Investors and analysts had hoped that a wave of airline mergers would arrive that would help them cut costs and eliminate flights and hubs in order to survive.

Instead, the airlines are taking the ax to themselves.

Continental Airlines is the third big U.S. airline to announce that it is sharply retrenching, following American and United.

The airline plans to eliminate 3,000 jobs, or 6.5 percent of its workforce, and retire 67 older Boeing 737s.

"The airline industry is in a crisis," said Larry Kellner, Continental's chief executive, and Jeff Smisek, its president, in a message to employees today. "Its business model doesn't work with the current price of fuel and the existing level of capacity in the marketplace. We need to make changes in response."

Continental will try at first to make the job cuts through voluntary means, like buyouts.

The moves by the three airlines will mean that more than 10 percent of passenger seats are being taken out.
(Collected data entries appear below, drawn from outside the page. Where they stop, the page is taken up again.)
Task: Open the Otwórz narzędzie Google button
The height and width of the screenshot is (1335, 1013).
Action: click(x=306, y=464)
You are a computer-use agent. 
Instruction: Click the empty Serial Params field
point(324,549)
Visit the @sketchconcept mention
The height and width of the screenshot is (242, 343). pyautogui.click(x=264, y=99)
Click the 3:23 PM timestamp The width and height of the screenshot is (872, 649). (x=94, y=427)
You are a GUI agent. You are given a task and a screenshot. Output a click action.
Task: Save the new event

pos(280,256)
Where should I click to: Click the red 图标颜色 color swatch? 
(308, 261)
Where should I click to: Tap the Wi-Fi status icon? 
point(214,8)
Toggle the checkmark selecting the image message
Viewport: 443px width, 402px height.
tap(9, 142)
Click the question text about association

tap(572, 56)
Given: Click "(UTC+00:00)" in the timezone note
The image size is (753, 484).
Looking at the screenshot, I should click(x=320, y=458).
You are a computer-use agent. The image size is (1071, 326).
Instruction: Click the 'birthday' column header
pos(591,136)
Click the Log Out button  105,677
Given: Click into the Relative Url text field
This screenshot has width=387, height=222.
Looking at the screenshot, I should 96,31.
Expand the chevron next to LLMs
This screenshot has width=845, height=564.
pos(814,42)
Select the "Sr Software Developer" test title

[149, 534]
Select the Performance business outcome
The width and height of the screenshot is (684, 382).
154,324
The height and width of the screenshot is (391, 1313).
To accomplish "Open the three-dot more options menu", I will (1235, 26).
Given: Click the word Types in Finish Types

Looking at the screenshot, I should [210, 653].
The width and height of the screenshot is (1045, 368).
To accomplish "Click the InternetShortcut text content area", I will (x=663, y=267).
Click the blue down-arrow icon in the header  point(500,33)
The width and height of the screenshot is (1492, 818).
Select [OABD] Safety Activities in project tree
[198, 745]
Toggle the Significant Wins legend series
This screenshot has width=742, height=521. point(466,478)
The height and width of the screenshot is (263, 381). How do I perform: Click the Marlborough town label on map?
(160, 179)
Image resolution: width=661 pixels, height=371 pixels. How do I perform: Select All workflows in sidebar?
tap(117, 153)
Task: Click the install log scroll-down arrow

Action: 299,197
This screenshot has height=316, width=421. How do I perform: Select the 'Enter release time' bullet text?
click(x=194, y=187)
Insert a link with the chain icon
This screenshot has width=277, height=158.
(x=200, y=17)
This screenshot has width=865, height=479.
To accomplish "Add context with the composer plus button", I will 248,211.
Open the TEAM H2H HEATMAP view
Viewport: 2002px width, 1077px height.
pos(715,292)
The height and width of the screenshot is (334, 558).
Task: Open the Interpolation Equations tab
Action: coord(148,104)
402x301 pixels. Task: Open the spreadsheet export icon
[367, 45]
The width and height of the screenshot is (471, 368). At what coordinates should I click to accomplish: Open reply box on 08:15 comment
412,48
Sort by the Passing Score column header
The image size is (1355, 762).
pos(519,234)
The reason for the urgency of the cost cutting has been the recent surge in jet-fuel prices, as Zubin Jelveh detailed here.

Jet fuel now accounts for as much as 40 percent of an airline's costs. As a result, the industry is projected to lose more than $7 billion this year.

The timing may be odd, but Lehman Brothers today raised its ratings on two airlines, UAL, the parent of United Airlines, and Northwest, which is merging with Delta.